There was surely much enthusiasm when the lightning word was flashed that the peacemakers were coming. Rebel troops lined the Petersburg road and spilled out into the fields as a coach passed by on a wave of jubilation. When it pulled up behind the Confederate lines, the celebrities stepped down, attended by the mayor and the gracious Colonel Hatch. Slaves unloaded their trunks and joy washed over their heads as they parted a cheering crowd of buoyant Southern men and beaming Southern women down from Petersburg to witness history in their hoop skirts and bonnets. One of the three commissioners looked plump and rosy, another stiff and formal. The third, a sickly little Georgian, had been Lincoln’s friend and ally in the old Congress. Now he was leaning on the arm of a slave, feeble but excited.

Not everyone was. A former Buffalo newspaperman had lost 70 of the 135 companions who had started the war with him. As the bitter Yankee saw it, the Southern peace commission emerged to the sound of protesting cannon, as “the hazy mist, which is not unusual here at sunset, began to obscure the distant horizon and give the landscape a gloomy and somber aspect. At first as we watched, they seemed as shadows moving in the hazy light, but as they approached their forms became clear and distinct, and we soon stood face to face with the representatives of treason, tyranny and wrong.”

Not as traitors but as dignitaries, the Southerners were saluted by a party of Northern officers and escorted to the Union lines. As a thousand troops on both sides chanted “Peace! Peace! Peace!” an excited Rebel soldier called for “three cheers and a tiger for the whole Yankee army,” and got them. The Yanks returned the favor, and a loud Northern voice demanded the same for the ladies, who waved their “snowy handkerchiefs” in decorous reply. Behind the Union lines, a gleaming horse-drawn ambulance was waiting to take the Southerners to the train that would bring them to Grant. A team of matched horses drove them smartly away. By accident or design, all four of them were gray.

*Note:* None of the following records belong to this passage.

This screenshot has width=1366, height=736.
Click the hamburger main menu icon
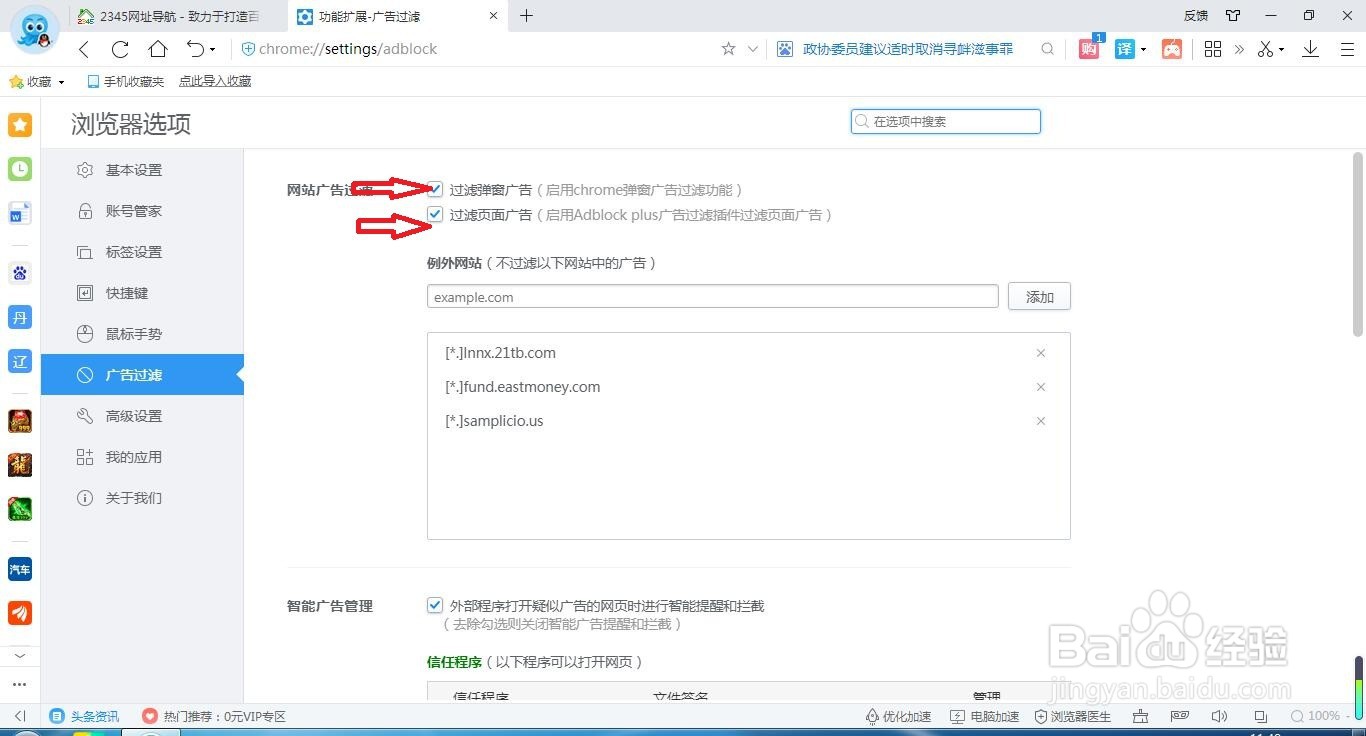1348,48
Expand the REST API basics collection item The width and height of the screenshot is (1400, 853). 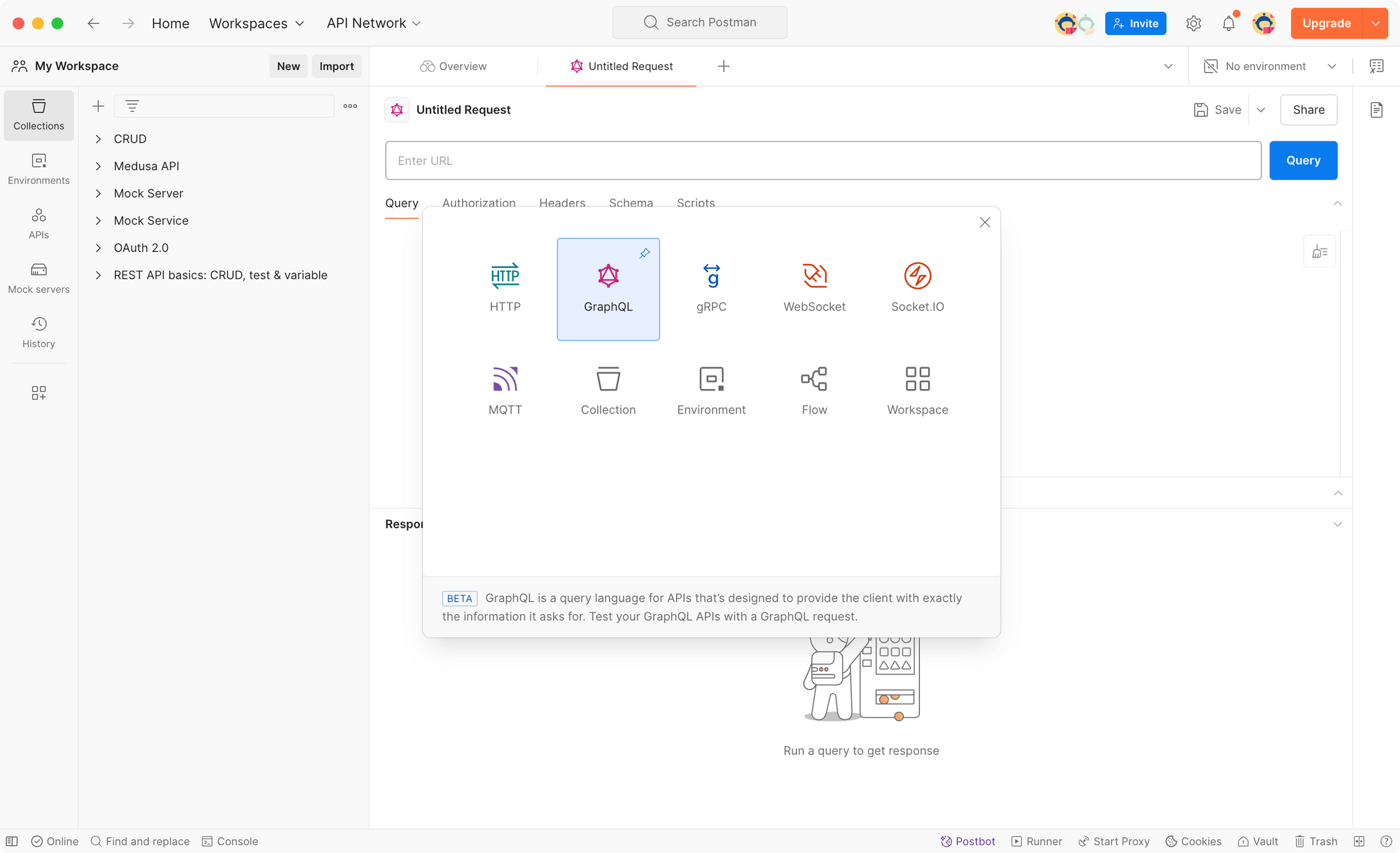[97, 275]
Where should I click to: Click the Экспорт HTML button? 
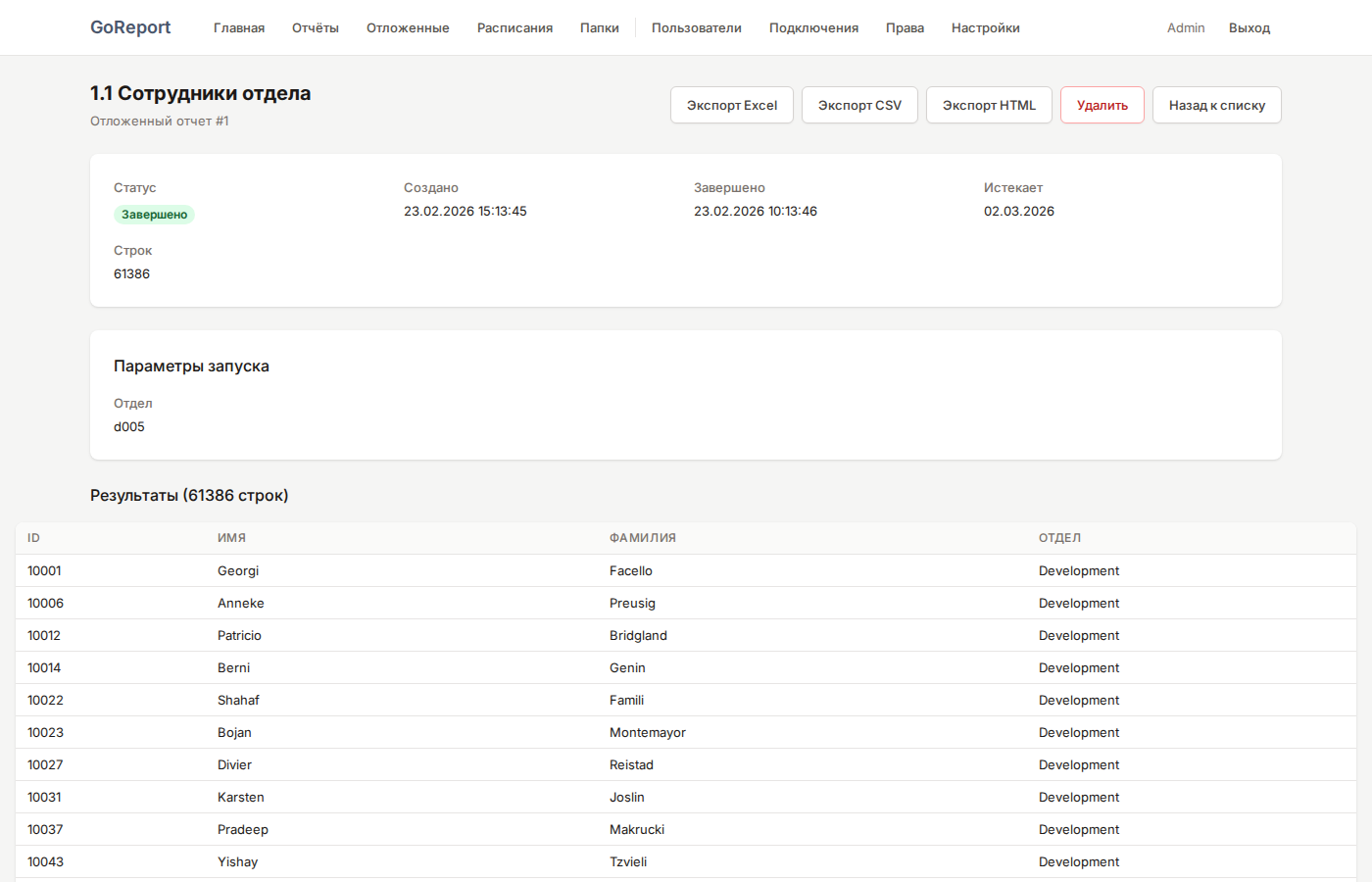989,105
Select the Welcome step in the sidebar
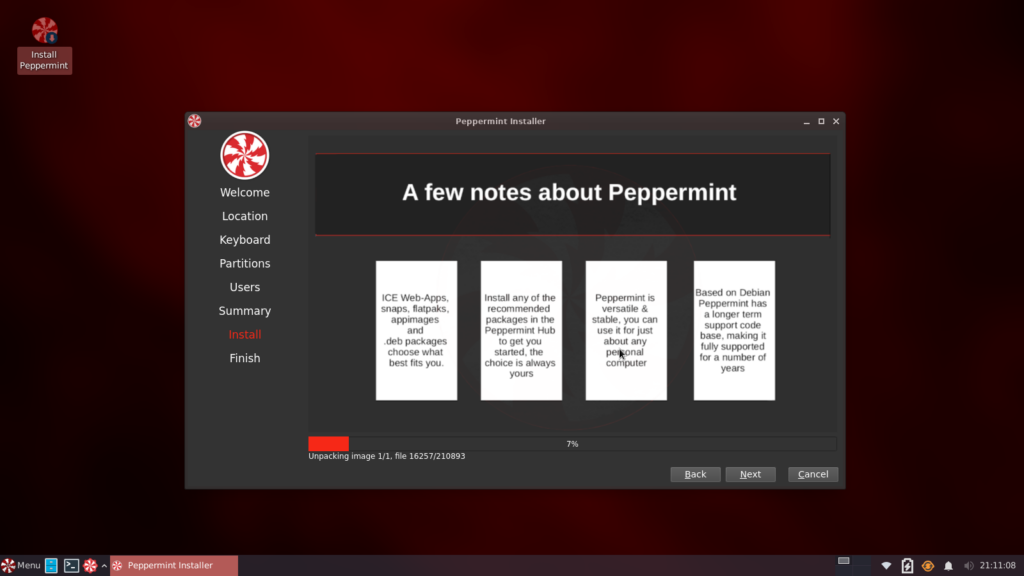 point(245,192)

As darkness fell, the artillery duel up the line petered out. The federal
officer in charge would soon recount his losses almost cheerfully. “I have
no casualties to report among the artillery and but two killed and four
wounded among the infantry.” It is safe to assume that the brass took the
news in stride and the dead boys’ families took it harder.

General George G. Meade, the celebrated victor at Gettysburg, came to visit the Rebel ambassadors the next day and wrote to his wife that night. One of them had asked to be remembered to her family. Another had brought a letter addressed to their common kin. Skeptical though he was, Meade had his hopes for peace. “I do most earnestly pray that something may result from this movement.”

Lincoln was prayerful too, old at fifty-five with the weight of 600,000 dead. A portrait painter named Carpenter had been living with him for weeks, absorbing “the saddest face I ever knew. There were days when I could scarcely look into it without crying.”

In the previous spring, after three cautious years of indecisive battle, Grant had taken command of all the Union armies and designed a new kind of war with the help of a brash subordinate, General William Tecumseh Sherman. “Sanguinary war,” Grant called it—bloody war—and Lincoln had given it his blessing. While Sherman attacked General Joseph Johnston’s outnumbered Army of Tennessee and another Union force marched on Richmond, Grant and Meade would bludgeon Lee until he stopped struggling. In May and June alone, the North had sustained some 95,000 casualties. The South’s horrific losses were unreliably counted. Lincoln had barely slept. Carpenter came across him in a corridor, “clad in a long morning wrapper, arching back and forth a narrow passage leading to one of the windows, his hands behind him, great black rings under his eyes, his head bent forward upon his breast.”

Tens of thousands of young Americans had lost their lives since then, and the war was not yet won. On his way to Hampton Roads to see an old friend from Georgia, Lincoln had a chance to end it.